= Butterfly theorem =

Theorem about circles

Butterfly theorem:
M is the midpoint of X̅Y̅.

In Euclidean geometry, the butterfly theorem is a classical result which can be stated as follows:

Let M be the midpoint of a chord P̅Q̅ of a circle, through which two other chords A̅B̅ and C̅D̅ are drawn; A̅D̅ and B̅C̅ intersect chord P̅Q̅ at X and Y correspondingly. Then M is the midpoint of X̅Y̅.

==Proof==

Proof of Butterfly theorem

To be proved: M̅X̅ = M̅Y̅.

A formal proof of the theorem is as follows:
Let the perpendiculars X̅X̅′̅ and X̅X̅″̅ be dropped from the point X on the straight lines A̅M̅ and D̅M̅ respectively. Similarly, let Y̅Y̅′̅ and Y̅Y̅″̅ be dropped from the point Y perpendicular to the straight lines B̅M̅ and C̅M̅ respectively.

$$\begin{align}
  \triangle MXX' &\sim \triangle MYY', \\[2pt]
  \therefore {\overline{MX} \over \overline{MY}} &= {\overline{XX'} \over \overline{YY'}}. \\[8pt]

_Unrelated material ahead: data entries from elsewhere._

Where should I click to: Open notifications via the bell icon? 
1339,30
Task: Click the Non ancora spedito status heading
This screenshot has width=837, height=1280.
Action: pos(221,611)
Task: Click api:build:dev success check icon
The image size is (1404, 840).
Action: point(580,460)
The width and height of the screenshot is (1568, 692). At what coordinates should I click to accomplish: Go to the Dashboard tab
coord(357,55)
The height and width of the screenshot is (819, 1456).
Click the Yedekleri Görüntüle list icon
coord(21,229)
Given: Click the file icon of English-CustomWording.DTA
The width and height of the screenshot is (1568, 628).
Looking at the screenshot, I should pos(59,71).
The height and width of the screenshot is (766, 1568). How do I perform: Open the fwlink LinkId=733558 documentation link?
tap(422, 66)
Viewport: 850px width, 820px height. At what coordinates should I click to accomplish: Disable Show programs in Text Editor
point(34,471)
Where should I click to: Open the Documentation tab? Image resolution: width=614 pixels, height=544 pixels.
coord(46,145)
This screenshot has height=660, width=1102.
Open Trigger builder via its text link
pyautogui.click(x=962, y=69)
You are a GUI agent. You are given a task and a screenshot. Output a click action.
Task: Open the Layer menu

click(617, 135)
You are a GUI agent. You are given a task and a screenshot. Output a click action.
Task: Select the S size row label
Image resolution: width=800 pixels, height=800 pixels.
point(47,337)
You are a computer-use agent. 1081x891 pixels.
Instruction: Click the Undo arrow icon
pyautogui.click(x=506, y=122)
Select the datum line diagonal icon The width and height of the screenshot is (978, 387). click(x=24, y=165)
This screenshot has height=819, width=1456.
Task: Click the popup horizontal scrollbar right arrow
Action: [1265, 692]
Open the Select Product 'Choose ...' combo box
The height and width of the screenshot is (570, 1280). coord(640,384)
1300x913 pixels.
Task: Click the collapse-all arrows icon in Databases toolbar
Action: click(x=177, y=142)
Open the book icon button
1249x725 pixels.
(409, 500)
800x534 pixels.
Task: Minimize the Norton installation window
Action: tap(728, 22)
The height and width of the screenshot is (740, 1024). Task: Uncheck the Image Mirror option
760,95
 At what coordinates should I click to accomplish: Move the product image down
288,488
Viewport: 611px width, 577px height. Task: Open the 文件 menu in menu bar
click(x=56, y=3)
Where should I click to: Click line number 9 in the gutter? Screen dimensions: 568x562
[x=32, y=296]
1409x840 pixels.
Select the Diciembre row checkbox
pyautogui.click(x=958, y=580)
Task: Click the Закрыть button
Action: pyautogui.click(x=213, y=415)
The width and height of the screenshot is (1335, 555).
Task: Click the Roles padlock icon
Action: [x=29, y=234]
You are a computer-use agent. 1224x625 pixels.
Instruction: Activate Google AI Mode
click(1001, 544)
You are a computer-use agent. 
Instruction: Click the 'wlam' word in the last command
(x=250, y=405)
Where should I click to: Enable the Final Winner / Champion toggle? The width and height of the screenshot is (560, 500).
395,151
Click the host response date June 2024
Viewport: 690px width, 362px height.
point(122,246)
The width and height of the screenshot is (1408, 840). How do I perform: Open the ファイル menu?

  \triangle MXX &\sim \triangle MYY, \\[2pt]
  \therefore {\overline{MX} \over \overline{MY}} &= {\overline{XX} \over \overline{YY}}. \\[8pt]

  \triangle AXX' &\sim \triangle CYY, \\[2pt]
  \therefore {\overline{XX'} \over \overline{YY}} &= {\overline{AX} \over \overline{CY}}. \\[8pt]

  \triangle DXX &\sim \triangle BYY', \\[2pt]
  \therefore {\overline{XX} \over \overline{YY'}} &= {\overline{DX} \over \overline{BY}}.
\end{align}$$

From the preceding equations and the intersecting chords theorem, it can be seen that

$$\begin{align}
  \left({\overline{MX} \over \overline{MY}}\right)^2 &= {\overline{XX'} \over \overline{YY'}} \cdot {\overline{XX} \over \overline{YY}}, \\[2pt]
  &= {\overline{AX} \cdot \overline{DX} \over \overline{CY} \cdot \overline{BY}}, \\[2pt]
  &= {\overline{PX} \cdot \overline{QX} \over \overline{PY} \cdot \overline{QY}}, \\[2pt]
  &= { \bigl(\overline{PM} - \overline{XM} \bigr) \cdot \bigl(\overline{MQ} + \overline{XM}\bigr) \over \bigl(\overline{PM} + \overline{MY}\bigr) \cdot \bigl(\overline{QM} - \overline{MY}\bigr)}, \\[2pt]
  &= { \overline{PM}^2 - \overline{MX}^2 \over \overline{PM}^2 - \overline{MY}^2}, \end{align}$$

since P̅M̅ = M̅Q̅. Thus,

$${ \overline{MX}^2 \over \overline{MY}^2} = {\overline{PM}^2 - \overline{MX}^2 \over \overline{PM}^2 - \overline{MY}^2}.$$

Cross-multiplying the latter equation and cancelling out common terms,

$$\begin{align}
  \overline{MX}^2 \cdot \overline{PM}^2 - \overline{MX}^2 \cdot \overline{MY}^2 &= \overline{MY}^2 \cdot \overline{PM}^2 - \overline{MX}^2 \cdot \overline{MY}^2, \\[4pt]
  \Rightarrow \quad \overline{MX}^2 \cdot \overline{PM}^2 &= \overline{MY}^2 \cdot \overline{PM}^2, \\[4pt]
  \Rightarrow \quad \overline{MX}^2 &= \overline{MY}^2, \\[4pt]
  \Rightarrow \quad \overline{MX} &= \overline{MY}.
\end{align}$$

Thus, M is the midpoint of X̅Y̅.

Other proofs exist, including one using projective geometry.

==History==
Proving the butterfly theorem was posed as a problem by William Wallace in The Gentleman's Mathematical Companion (1803). Three solutions were published in 1804, and in 1805 Sir William Herschel posed the question again in a letter to Wallace. Reverend Thomas Scurr asked the same question again in 1814 in the Gentleman's Diary or Mathematical Repository.